Chickpea Salad Sandwich
Ruth M. Moran
A fresh, protein-rich vegan chickpea salad sandwich featuring creamy tahini dressing, vibrant herbs, crisp green beans, and a medley of fresh vegetables layered inside a soft baguette. Quick to prepare and perfect for make-ahead lunches.
Prep Time 20 minutes mins
Cook Time 5 minutes mins
Total Time 25 minutes mins
Course Light Dinner, Lunch, Sandwich
Cuisine Mediterranean-Inspired, Plant-Based, Vegan
For the Chickpea Salad:
- 1½ cups cooked chickpeas rinsed and drained
- 2 tablespoons tahini paste
- 1 teaspoon Dijon mustard
- ½ clove garlic minced
- 1 teaspoon capers chopped
- 1 green onion finely chopped
- 2 tablespoons fresh cilantro chopped
- 2 tablespoons freshly squeezed lemon juice
- Sea salt to taste
- Freshly ground black pepper to taste
For the Sandwich Assembly:
- A handful of green beans trimmed
- 1 soft baguette split horizontally
- 8 to 10 Kalamata olives pitted and halved
- Thin slices of red onion rinsed and patted dry
- Vegan mayonnaise or regular mayonnaise for spreading
- ¼ English cucumber thinly sliced
- 1 radish thinly sliced
- 6 to 8 fresh basil leaves
- Sea salt and freshly ground black pepper to season
Prepare the Chickpea Salad Mixture: In a food processor, combine the drained chickpeas, tahini, Dijon mustard, minced garlic, chopped capers, green onion, cilantro, and lemon juice. Pulse the ingredients several times until well combined but still retaining some texture — you want it creamy yet chunky, not a smooth puree. Taste and adjust with salt and pepper as needed.
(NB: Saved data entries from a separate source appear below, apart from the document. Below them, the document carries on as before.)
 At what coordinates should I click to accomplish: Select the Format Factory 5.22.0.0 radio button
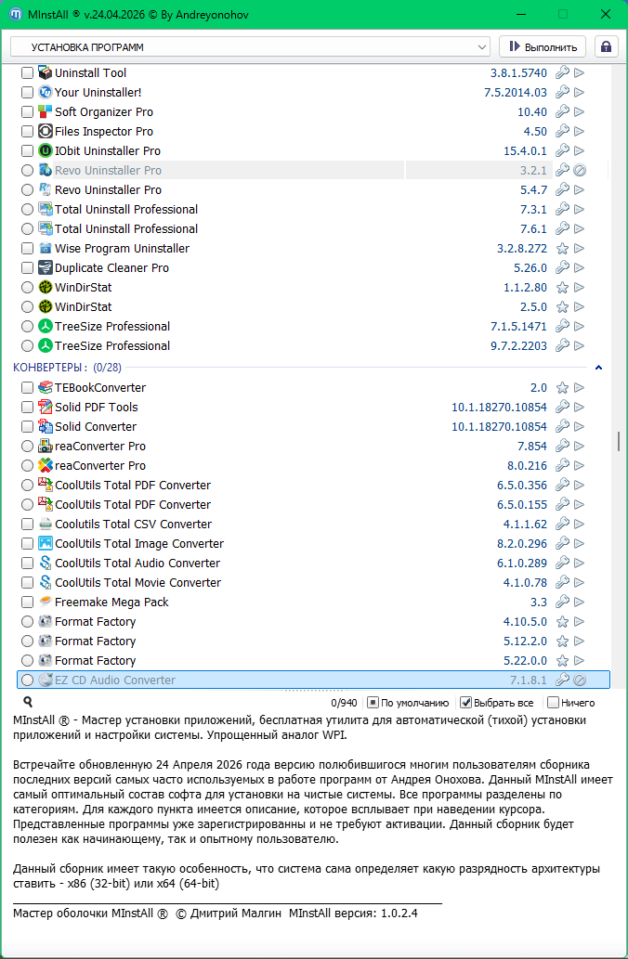(x=27, y=661)
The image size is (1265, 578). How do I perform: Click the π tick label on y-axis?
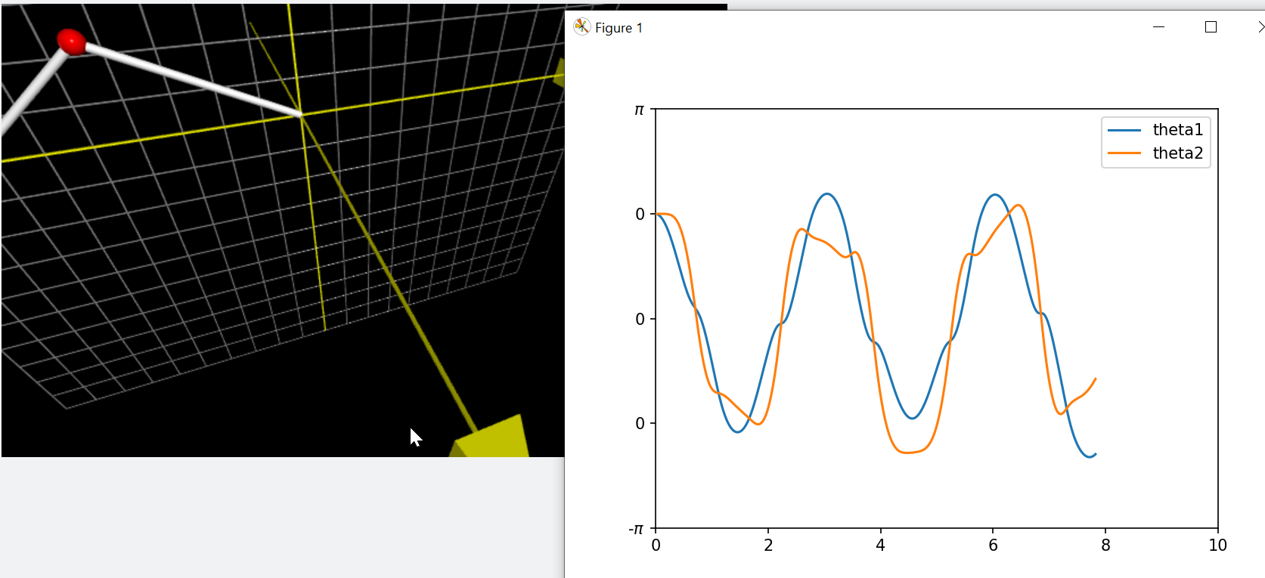click(x=639, y=110)
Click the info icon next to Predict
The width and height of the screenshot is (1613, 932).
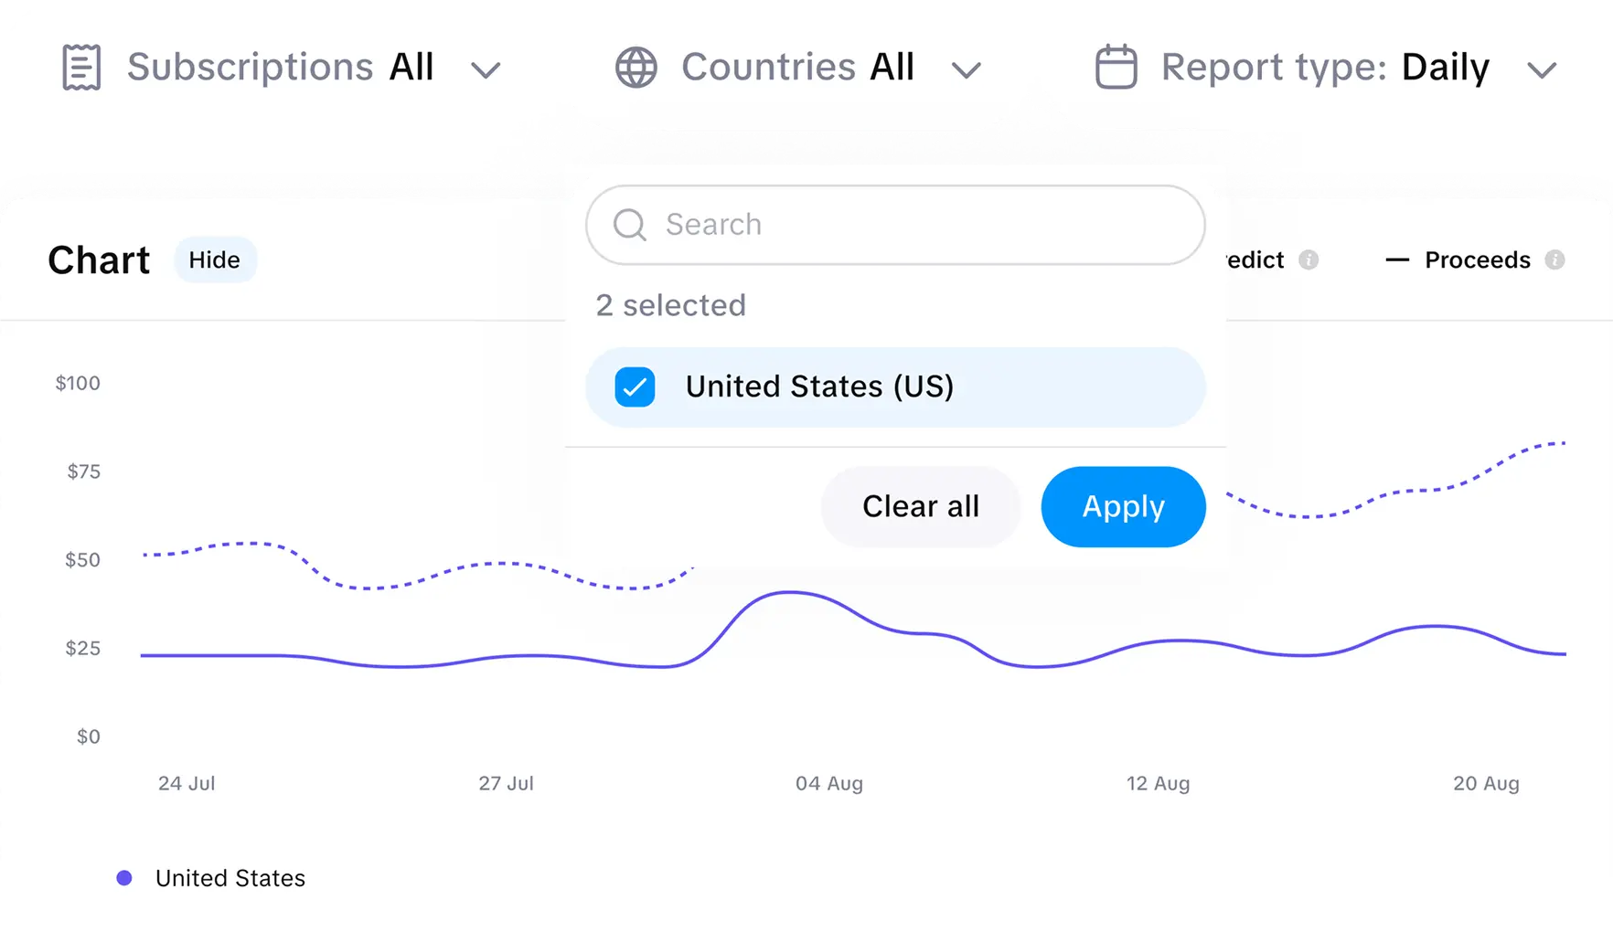click(1309, 259)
Blanch the Green Beans: Bring a small pot of salted water to a rolling boil. Add the trimmed green beans and cook for about 90 seconds until they turn bright green and remain crisp. Immediately transfer the beans to a bowl filled with ice water to halt cooking and lock in their vibrant color. Drain and pat dry, then chop into roughly 1-inch pieces.
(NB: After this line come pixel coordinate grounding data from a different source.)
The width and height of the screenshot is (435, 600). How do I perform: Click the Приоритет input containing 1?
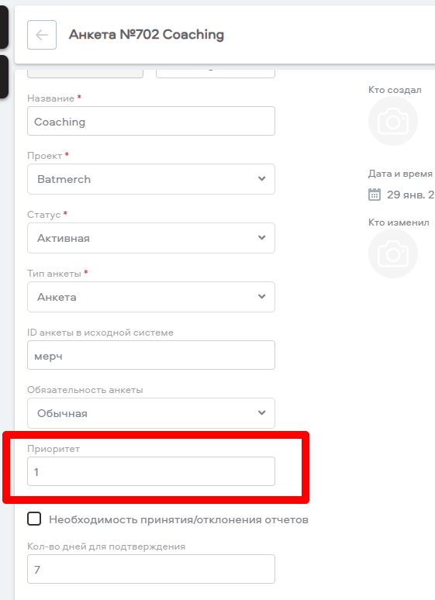tap(151, 471)
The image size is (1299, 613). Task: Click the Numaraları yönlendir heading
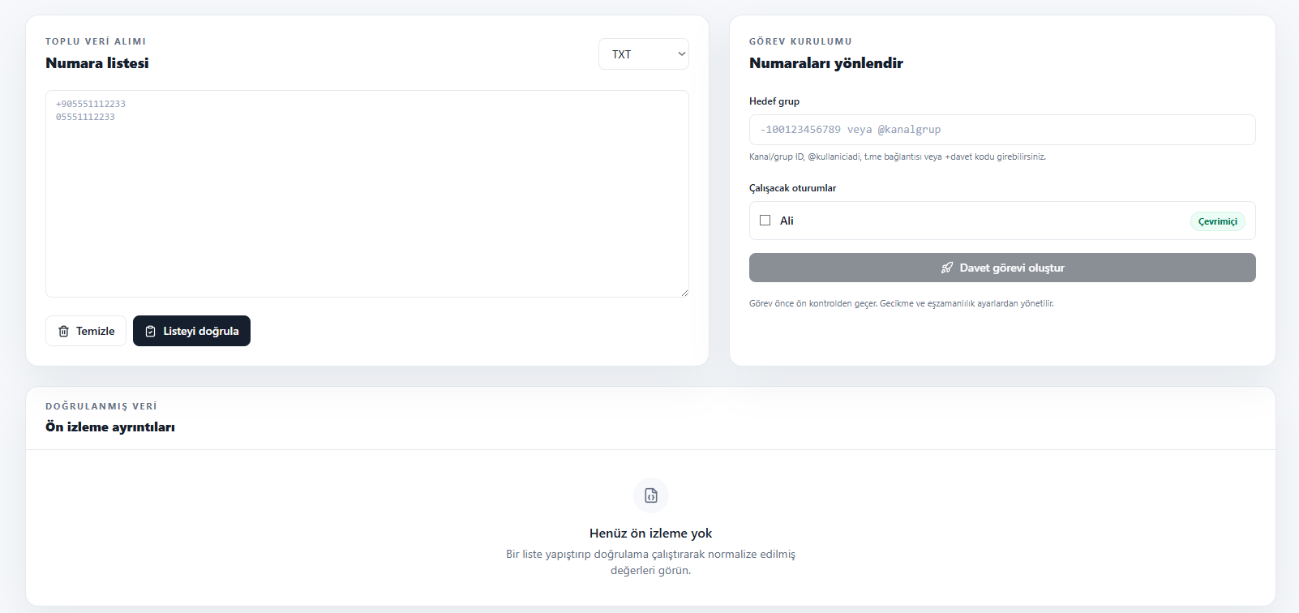825,63
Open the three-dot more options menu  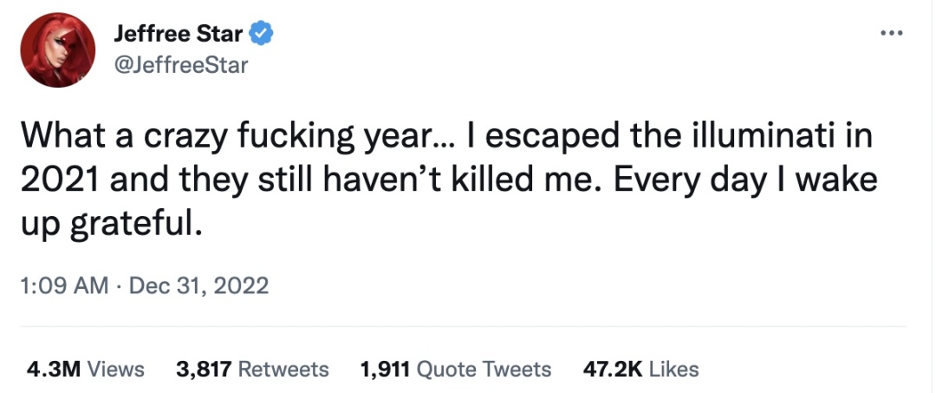point(891,33)
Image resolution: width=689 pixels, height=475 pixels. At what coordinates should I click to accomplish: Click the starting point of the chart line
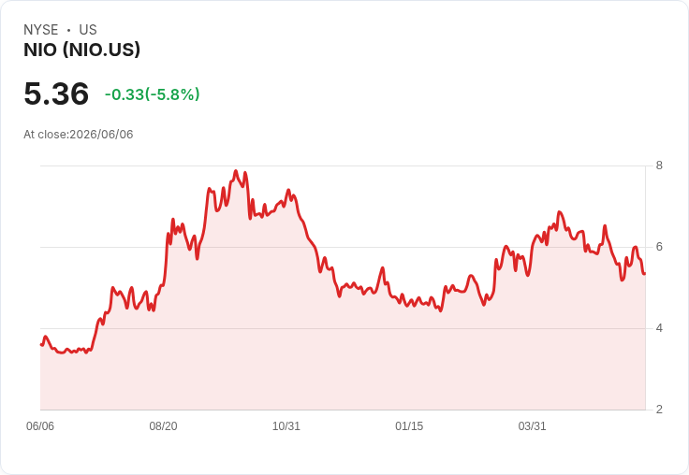point(41,345)
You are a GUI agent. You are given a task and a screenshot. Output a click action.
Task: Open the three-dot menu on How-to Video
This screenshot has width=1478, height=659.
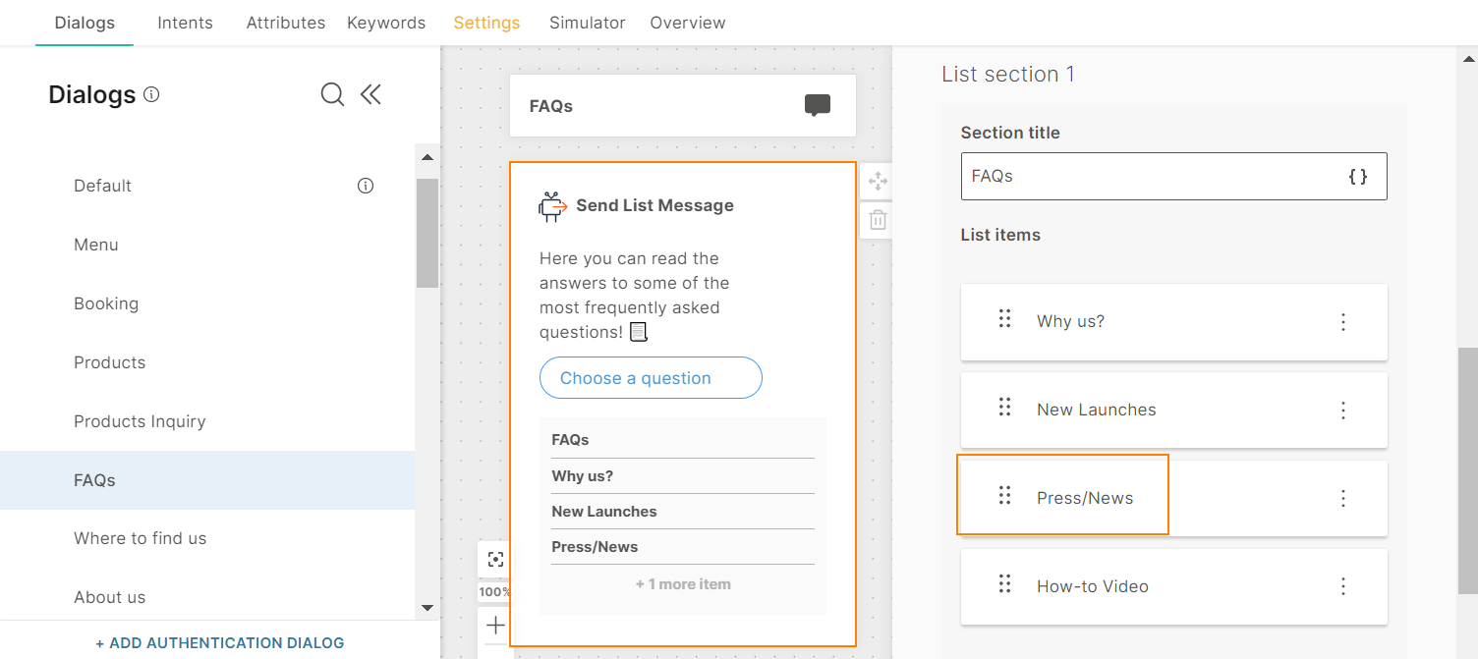[x=1343, y=586]
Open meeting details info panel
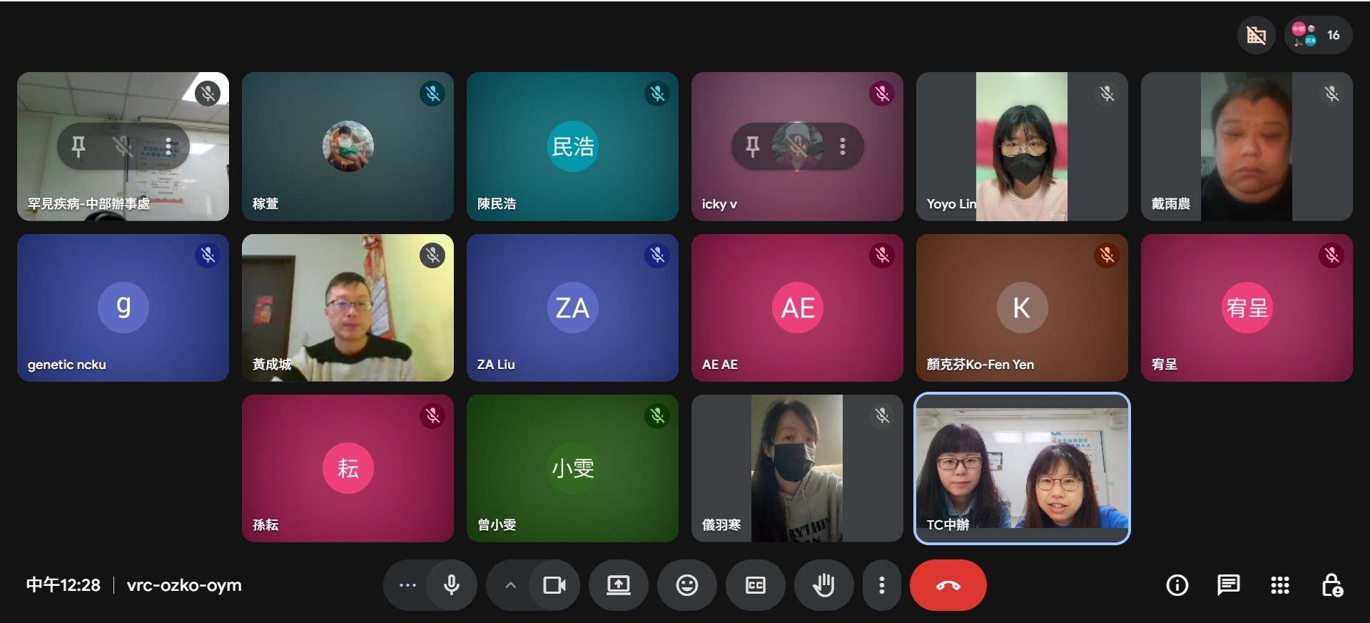This screenshot has width=1370, height=623. tap(1177, 585)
Assemble the Sandwich Base: Lay out the sliced baguette halves. Spread a generous layer of the chickpea salad evenly over one side of the bread. Press the chopped green beans into the chickpea mixture, then scatter the Kalamata olives and red onion slices on top.
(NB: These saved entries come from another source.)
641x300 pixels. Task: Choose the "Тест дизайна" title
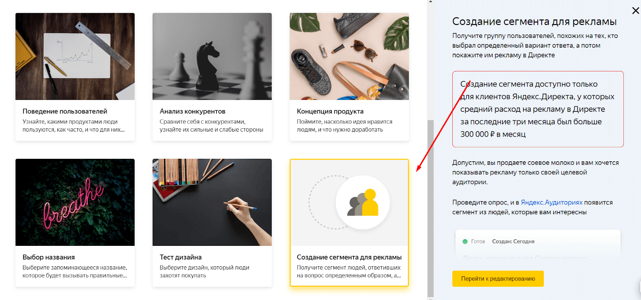181,257
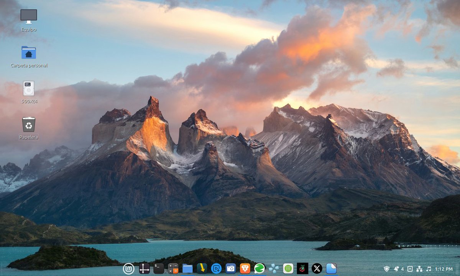Image resolution: width=460 pixels, height=276 pixels.
Task: Click the removable media eject tray icon
Action: pyautogui.click(x=410, y=269)
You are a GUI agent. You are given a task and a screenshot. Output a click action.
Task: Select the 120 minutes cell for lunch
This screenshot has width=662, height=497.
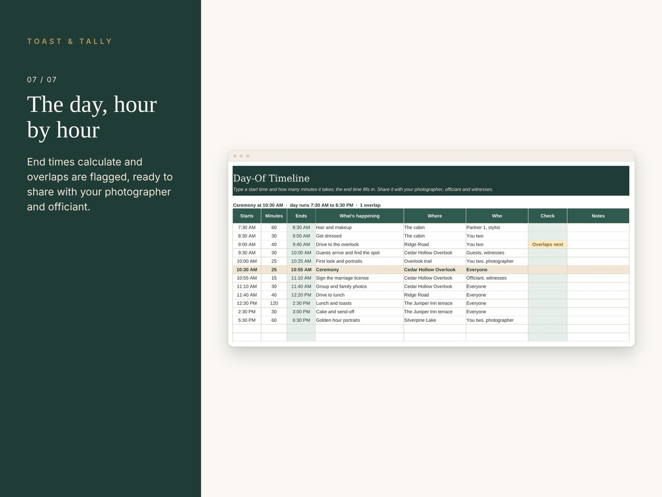(x=274, y=303)
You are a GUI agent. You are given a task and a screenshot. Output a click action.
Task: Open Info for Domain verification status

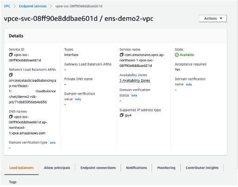tap(134, 96)
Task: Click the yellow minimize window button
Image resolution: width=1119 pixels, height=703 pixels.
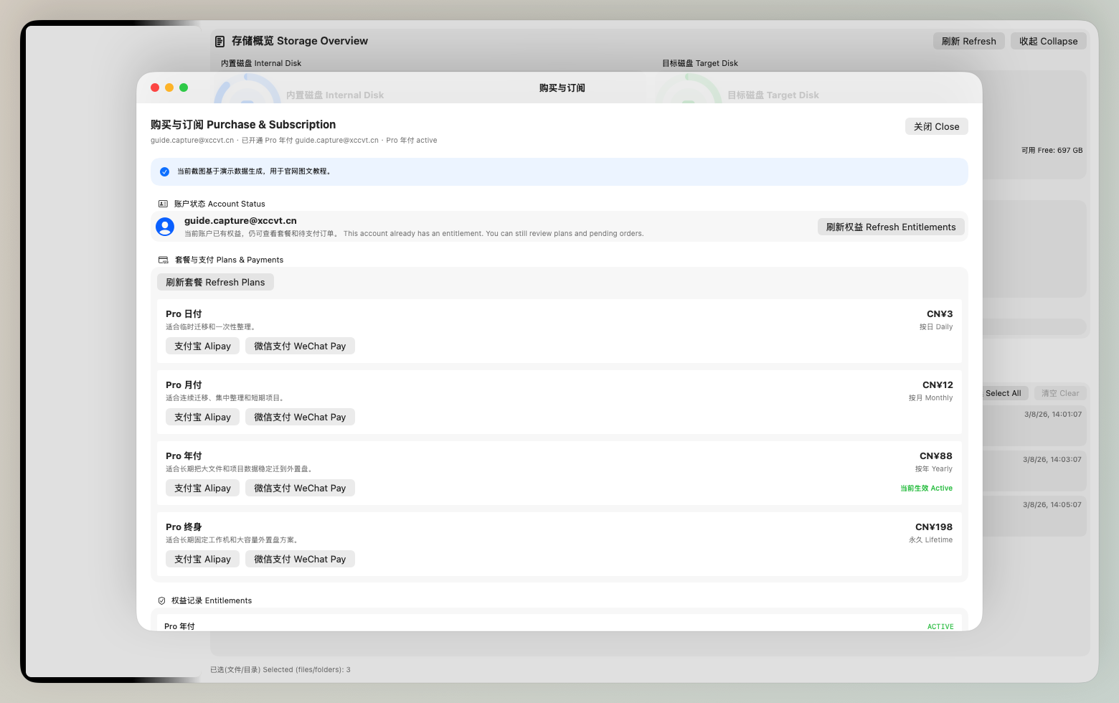Action: pyautogui.click(x=169, y=88)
Add the Fresh Veggie Layer: On the opposite baguette half, spread a thin coat of vegan or regular mayo. Layer the cucumber slices, radish slices, and fresh basil leaves. Sprinkle with sea salt and black pepper to your liking.
Finish and Serve: Carefully press the two halves together to form the sandwich. Slice into portions and serve immediately for best texture and flavor.
- Make Ahead Tip: The chickpea salad can be prepared up to three days in advance and stored in an airtight container in the refrigerator, making lunchtime effortless during busy weekdays.
- Texture Preference: For a chunkier salad, pulse fewer times in the food processor; for a creamier spread, pulse more but avoid overprocessing.
- Substitutions: Feel free to swap basil for fresh parsley or dill depending on your taste. You can also use any type of crusty bread or whole-grain roll.
- Vegan Variation: Use vegan mayo or a plant-based spread to keep this recipe fully vegan.
- Serving Suggestion: This sandwich pairs wonderfully with a crisp side salad or a bowl of vegetable soup for a complete meal.